The Narasimham Committee, also known as the Committee on the Financial System (CFS), was set up in 1991 by the Government of India to examine and assess the Indian banking sector’s performance and suggest reforms to enhance its efficiency and stability. The committee was chaired by M. Narasimham, who was a former Governor of the Reserve Bank of India (RBI). The committee submitted two reports, commonly referred to as Narasimham Committee I and Narasimham Committee II, in 1991 and 1998, respectively. Here, we’ll discuss the major recommendations from both reports:
Narasimham Committee I (1991):
1. Capital Adequacy: The committee emphasized the need for Indian banks to maintain adequate capital as a buffer against potential risks. It recommended implementing the internationally accepted Basel I norms for capital adequacy, which led to the RBI issuing guidelines on capital adequacy for banks in line with these standards.
2. Banking Sector Reforms: The committee recommended liberalizing the banking sector and reducing government interference to promote competition and efficiency. It suggested reducing the statutory pre-emptions imposed on banks, such as Cash Reserve Ratio (CRR) and Statutory Liquidity Ratio (SLR), to free up more resources for lending and investment activities.
3. Non-Performing Assets (NPAs): The committee addressed the issue of rising NPAs in the banking sector. It recommended setting up special tribunals to expedite the resolution of NPA cases and strengthening loan recovery mechanisms.
4. Entry of New Banks: The committee suggested allowing the entry of new private sector banks to introduce competition and innovation in the banking industry.
5. Priority Sector Lending (PSL): The committee recommended rationalizing PSL norms to make them more focused and effective in achieving developmental objectives. It proposed aligning PSL targets with social objectives and reducing the prescription of specific targets for sectors.

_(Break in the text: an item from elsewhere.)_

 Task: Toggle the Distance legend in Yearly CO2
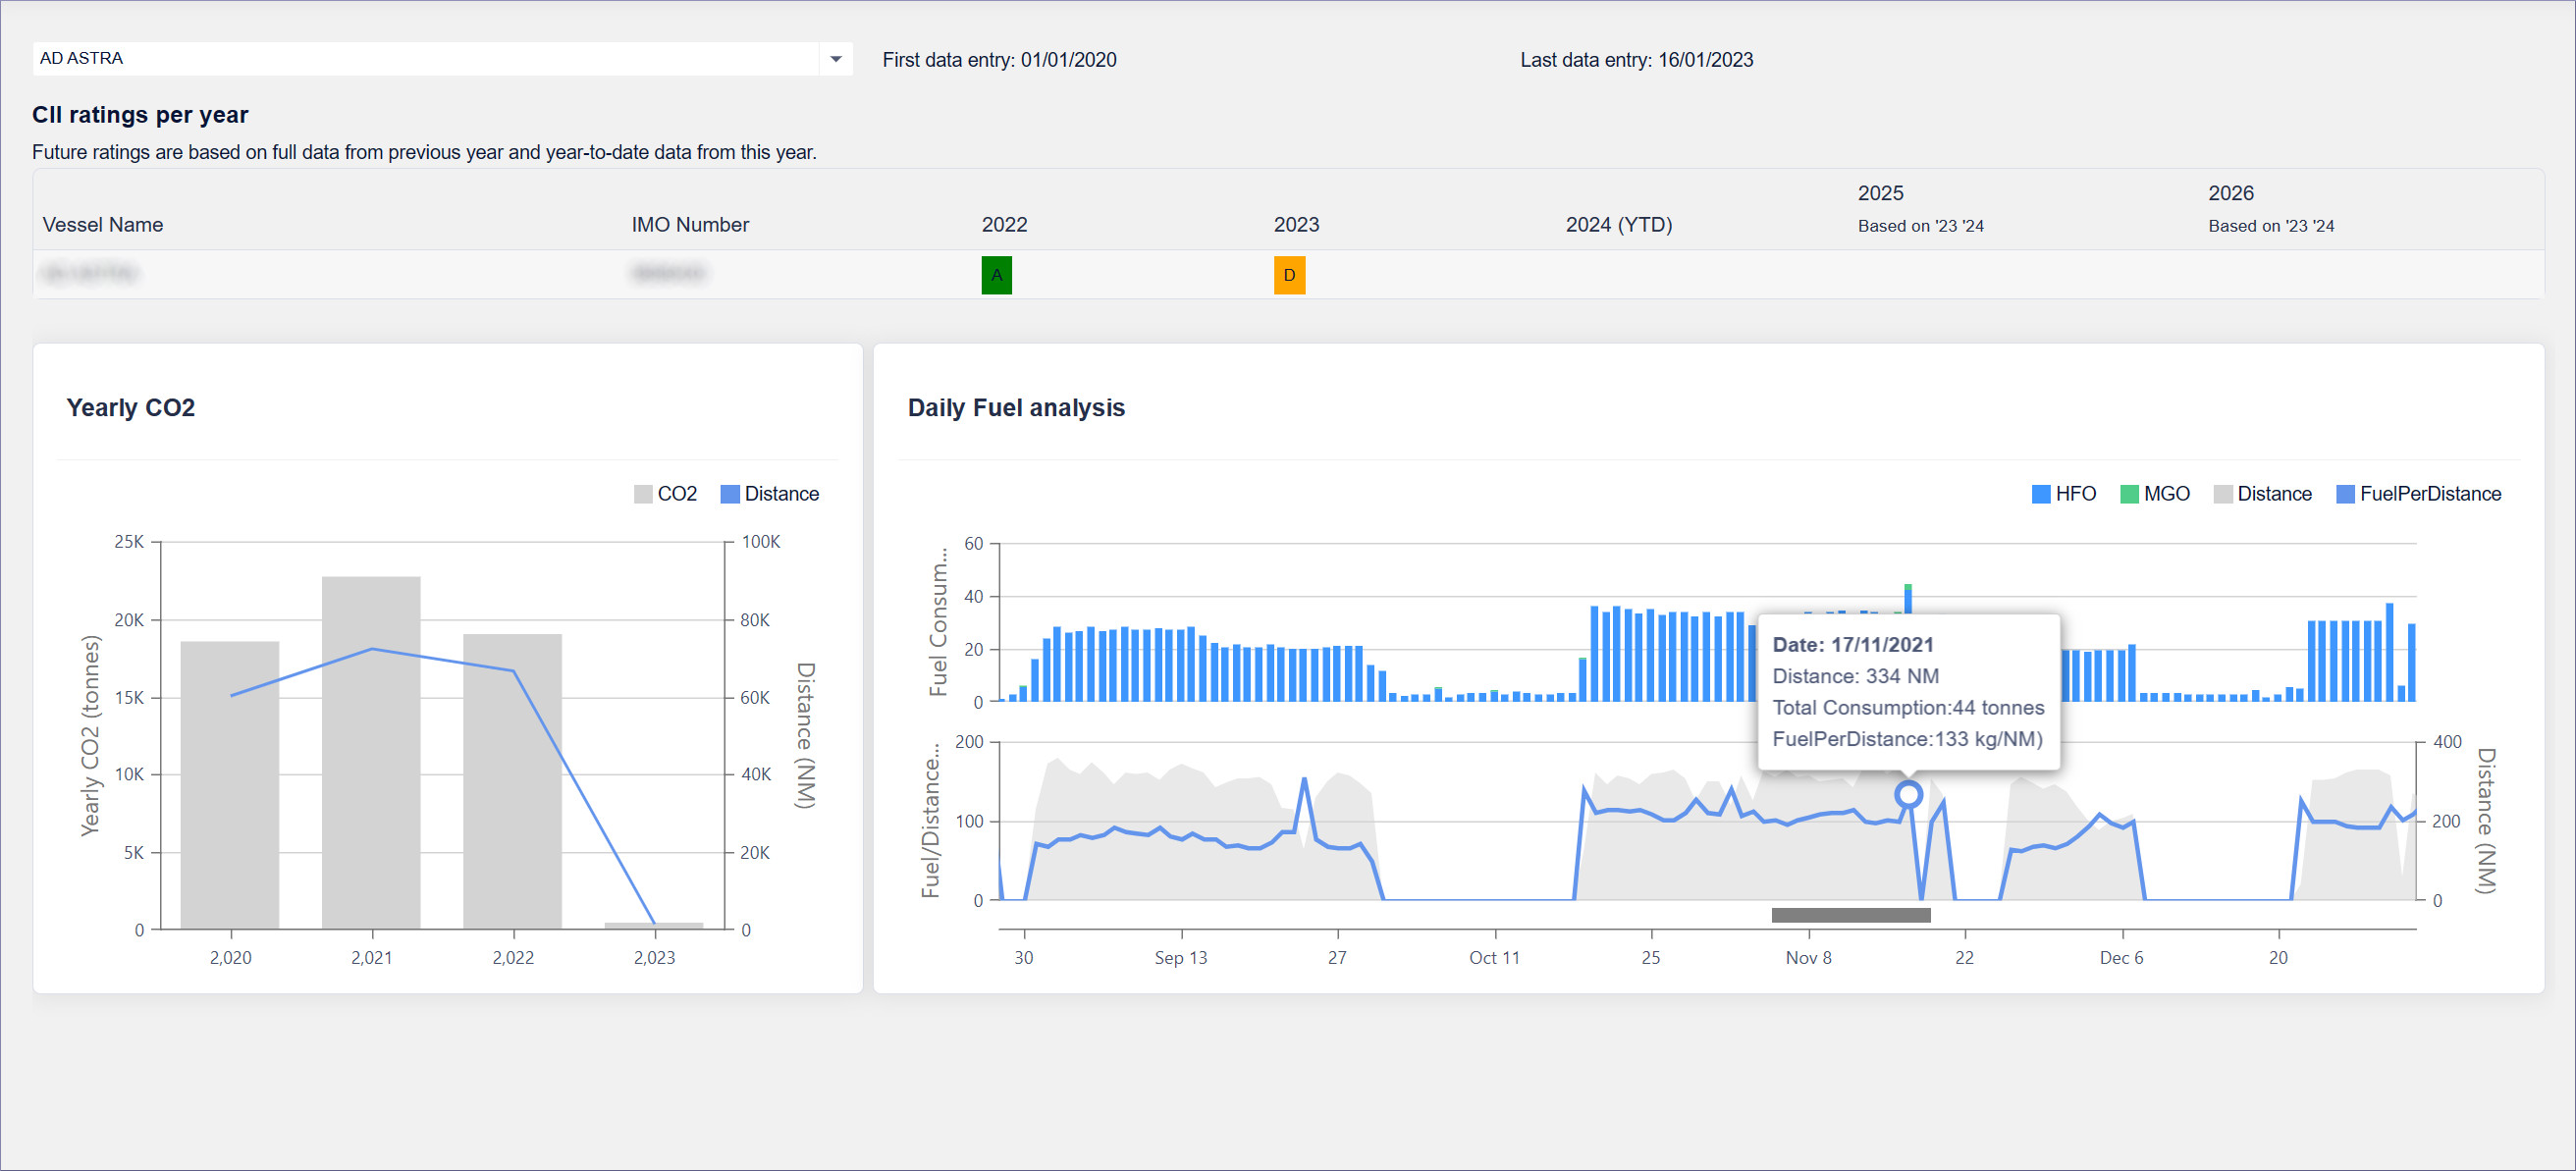click(x=769, y=494)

6. Banking Autonomy: The committee stressed the importance of granting more autonomy to public sector banks to function efficiently. It recommended reducing government interference in their day-to-day operations and allowing them to function more like commercial entities.
Narasimham Committee II (1998):
The second committee was set up to review the progress of the reforms initiated based on the recommendations of the first committee and to propose further reforms. Some major recommendations were:
1. Recapitalization of Banks: The committee recommended recapitalizing public sector banks to strengthen their financial position and enable them to meet global challenges.
2. Merger of Weak Banks: It suggested merging weak banks with stronger ones to improve the overall health and stability of the banking sector.
3. Asset Reconstruction Companies (ARCs): The committee proposed the establishment of ARCs to take over bad loans from banks, thus enabling banks to focus on their core activities.
4. Introduction of New Banking Products: The committee recommended allowing banks to introduce innovative products and services to cater to the changing needs of customers.
5. Adoption of Technology: To enhance efficiency and customer service, the committee emphasized the adoption of modern technology in banking operations.
6. Governance and Transparency: The committee stressed the importance of improving corporate governance practices in banks and increasing transparency in their functioning.
Both Narasimham Committee I and II played a crucial role in shaping the modern Indian banking sector by promoting liberalization, competition, and efficiency. Many of their recommendations were implemented over time, contributing to the growth and development of the Indian banking industry.